EXCERPT TO READ:
┌──

Freeing the Image: Animation and Abstraction

Date: 2 October 1999 | Season: Dublin Fringe Festival 1999

FREEING THE IMAGE: ANIMATION AND ABSTRACTION
Saturday 2 October 1999, at 3pm
Dublin Irish Film Centre

Rhythmus 21, Hans Richter, 1921, 3 min
In his first film, the artist Hans Richter reduced the image to the rectangle, the most basic form, which he uses to subvert the cinematic illusion of depth.

Alexandre Alexeieff & Claire Parker, Night on the Bare Mountain, France, 1934, 6 min
In the 1930s, Alexeieff and Parker developed the pin screen to produce highly original and outstanding animations. 50,000 movable pins were raised and lowered by hand to create light and shade, then photographed in single frame stop motion.

Oskar Fischinger, Komposition in Blau, Germany, 1935, 4 min
Using paper cut-outs and three dimensional objects, Fischinger created one of his most complex films. These inanimate objects march and dance in tight synchronisation to the music of Nicolai.

Norman McLaren, Boogie-Doodle, Canada, 1940, 4 min
A piano boogie by Albert Ammons in interpreted by the prolific Scottish animator Norman McLaren, who made films for both the British GPO Film Unit and the National Film Board of Canada.

Shirley Clarke, Bridges Go Round, USA, 1958, 8 min
Shots of immobile New York bridges are choreographically edited and printed in a way such that they appear to dance. The footage is repeated twice, once with a score by jazz arranger Teo Macero and again with a composition by electronic music pioneers Louis and Bebe Barron (best known for their soundtrack to The Forbidden Planet).

Ian Hugo, Bells of Atlantis, USA, 1952, 10 min
An impressionist cine-poem providing visual accompaniment to “The House of Incest”, which is read by its author Anaïs Nin. The magical fusion of image, text and sound vividly depicts the sunken city of the subconscious. Produced with technical assistance from Len Lye and an electronic soundtrack by the Barrons.

Hy Hirsh, Come Closer, USA, 1952, 5 min
The mysterious Hy Hirsh made a handful of freewheeling abstract compositions throughout the 1950s. Films such as Come Closer were the first to combine electronic imagery from oscilloscopes with photographed or animated footage.

└──

DATASET EXTRACT:
┌──

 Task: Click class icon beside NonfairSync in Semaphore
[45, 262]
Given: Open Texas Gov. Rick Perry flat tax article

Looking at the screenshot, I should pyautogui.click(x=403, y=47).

└──

REQUEST: According to the film program, how many movable pins did Alexeieff and Parker's pin screen use? The lines have no connection to the film program.

ANSWER TO THE EXERCISE: 50,000 movable pins.